→ **About this task**
Each line from the one containing "This screenshot has width=1412, height=831." through the final line of the records is to be repeated exactly, with no additions.
+++
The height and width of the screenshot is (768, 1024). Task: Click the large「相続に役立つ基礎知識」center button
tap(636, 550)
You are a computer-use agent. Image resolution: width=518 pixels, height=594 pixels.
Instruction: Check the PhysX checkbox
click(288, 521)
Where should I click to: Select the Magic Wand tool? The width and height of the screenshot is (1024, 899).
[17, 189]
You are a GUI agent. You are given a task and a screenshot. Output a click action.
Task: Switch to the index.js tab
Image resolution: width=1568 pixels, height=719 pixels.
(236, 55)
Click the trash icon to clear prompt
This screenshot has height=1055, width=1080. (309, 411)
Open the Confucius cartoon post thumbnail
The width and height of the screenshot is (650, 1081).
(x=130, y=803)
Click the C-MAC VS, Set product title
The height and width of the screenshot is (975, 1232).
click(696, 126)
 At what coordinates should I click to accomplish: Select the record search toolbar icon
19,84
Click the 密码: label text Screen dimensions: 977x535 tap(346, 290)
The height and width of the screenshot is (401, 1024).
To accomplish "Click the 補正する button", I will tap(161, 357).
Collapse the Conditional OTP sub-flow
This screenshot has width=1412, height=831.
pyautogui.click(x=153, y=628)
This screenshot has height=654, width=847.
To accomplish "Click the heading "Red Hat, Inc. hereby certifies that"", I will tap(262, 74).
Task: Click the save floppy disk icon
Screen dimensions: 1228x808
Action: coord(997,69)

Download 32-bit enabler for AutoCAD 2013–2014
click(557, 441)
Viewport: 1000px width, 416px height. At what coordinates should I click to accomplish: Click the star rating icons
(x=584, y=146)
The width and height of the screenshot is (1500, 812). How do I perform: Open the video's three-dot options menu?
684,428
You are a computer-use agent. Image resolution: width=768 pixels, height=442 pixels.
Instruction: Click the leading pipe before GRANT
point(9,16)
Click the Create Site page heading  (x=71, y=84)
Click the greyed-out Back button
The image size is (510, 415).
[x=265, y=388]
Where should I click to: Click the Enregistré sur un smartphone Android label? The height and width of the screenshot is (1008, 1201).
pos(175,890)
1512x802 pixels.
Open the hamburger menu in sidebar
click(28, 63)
+++
→ **Answer to this problem**
This screenshot has width=1412, height=831.
pyautogui.click(x=153, y=628)
This screenshot has height=654, width=847.
To accomplish "Click the heading "Red Hat, Inc. hereby certifies that"", I will tap(262, 74).
Task: Click the save floppy disk icon
Screen dimensions: 1228x808
Action: coord(997,69)

Download 32-bit enabler for AutoCAD 2013–2014
click(557, 441)
Viewport: 1000px width, 416px height. At what coordinates should I click to accomplish: Click the star rating icons
(x=584, y=146)
The width and height of the screenshot is (1500, 812). How do I perform: Open the video's three-dot options menu?
684,428
You are a computer-use agent. Image resolution: width=768 pixels, height=442 pixels.
Instruction: Click the leading pipe before GRANT
point(9,16)
Click the Create Site page heading  (x=71, y=84)
Click the greyed-out Back button
The image size is (510, 415).
[x=265, y=388]
Where should I click to: Click the Enregistré sur un smartphone Android label? The height and width of the screenshot is (1008, 1201).
pos(175,890)
1512x802 pixels.
Open the hamburger menu in sidebar
click(28, 63)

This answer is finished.